Brief: Quote the data below in full, please, without altering anything.

Input data:
□ □ □ □ □
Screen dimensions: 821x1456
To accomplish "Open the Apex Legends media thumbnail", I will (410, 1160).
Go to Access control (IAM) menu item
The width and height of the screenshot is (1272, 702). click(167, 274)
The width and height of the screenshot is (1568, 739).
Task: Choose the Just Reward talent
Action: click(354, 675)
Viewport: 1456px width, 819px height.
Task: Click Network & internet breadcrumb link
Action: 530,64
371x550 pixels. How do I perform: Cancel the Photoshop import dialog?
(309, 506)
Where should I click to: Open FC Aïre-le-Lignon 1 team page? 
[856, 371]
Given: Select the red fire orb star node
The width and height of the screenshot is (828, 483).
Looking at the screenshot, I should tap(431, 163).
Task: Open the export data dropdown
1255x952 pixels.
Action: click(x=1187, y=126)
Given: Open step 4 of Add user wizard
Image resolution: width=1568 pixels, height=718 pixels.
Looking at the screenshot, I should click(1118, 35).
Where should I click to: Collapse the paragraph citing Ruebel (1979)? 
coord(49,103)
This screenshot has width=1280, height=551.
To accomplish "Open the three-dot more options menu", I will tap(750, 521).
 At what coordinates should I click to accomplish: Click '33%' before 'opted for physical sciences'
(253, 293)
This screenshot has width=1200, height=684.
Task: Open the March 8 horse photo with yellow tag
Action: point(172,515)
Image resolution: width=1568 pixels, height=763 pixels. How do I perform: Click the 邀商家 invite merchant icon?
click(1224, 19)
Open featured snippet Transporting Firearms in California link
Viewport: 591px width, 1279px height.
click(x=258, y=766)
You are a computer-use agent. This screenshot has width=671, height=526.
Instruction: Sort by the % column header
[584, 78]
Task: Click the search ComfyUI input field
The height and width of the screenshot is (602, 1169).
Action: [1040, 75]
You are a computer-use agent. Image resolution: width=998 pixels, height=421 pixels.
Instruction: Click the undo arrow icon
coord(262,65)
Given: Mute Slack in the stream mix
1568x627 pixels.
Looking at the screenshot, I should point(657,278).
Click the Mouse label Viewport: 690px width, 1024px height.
□ □ □ □ □
Answer to this exercise:
Screen dimensions: 821x1456
To accomplish "Open the Apex Legends media thumbnail", I will (410, 1160).
Go to Access control (IAM) menu item
The width and height of the screenshot is (1272, 702). click(167, 274)
The width and height of the screenshot is (1568, 739).
Task: Choose the Just Reward talent
Action: click(354, 675)
Viewport: 1456px width, 819px height.
Task: Click Network & internet breadcrumb link
Action: 530,64
371x550 pixels. How do I perform: Cancel the Photoshop import dialog?
(309, 506)
Where should I click to: Open FC Aïre-le-Lignon 1 team page? 
[856, 371]
Given: Select the red fire orb star node
The width and height of the screenshot is (828, 483).
Looking at the screenshot, I should tap(431, 163).
Task: Open the export data dropdown
1255x952 pixels.
Action: click(x=1187, y=126)
Given: Open step 4 of Add user wizard
Image resolution: width=1568 pixels, height=718 pixels.
Looking at the screenshot, I should click(1118, 35).
Where should I click to: Collapse the paragraph citing Ruebel (1979)? 
coord(49,103)
This screenshot has width=1280, height=551.
To accomplish "Open the three-dot more options menu", I will tap(750, 521).
 At what coordinates should I click to accomplish: Click '33%' before 'opted for physical sciences'
(253, 293)
This screenshot has width=1200, height=684.
Task: Open the March 8 horse photo with yellow tag
Action: point(172,515)
Image resolution: width=1568 pixels, height=763 pixels. How do I perform: Click the 邀商家 invite merchant icon?
click(1224, 19)
Open featured snippet Transporting Firearms in California link
Viewport: 591px width, 1279px height.
click(x=258, y=766)
You are a computer-use agent. This screenshot has width=671, height=526.
Instruction: Sort by the % column header
[584, 78]
Task: Click the search ComfyUI input field
The height and width of the screenshot is (602, 1169).
Action: [1040, 75]
You are a computer-use agent. Image resolution: width=998 pixels, height=421 pixels.
Instruction: Click the undo arrow icon
coord(262,65)
Given: Mute Slack in the stream mix
1568x627 pixels.
Looking at the screenshot, I should point(657,278).
Click the Mouse label Viewport: 690px width, 1024px height.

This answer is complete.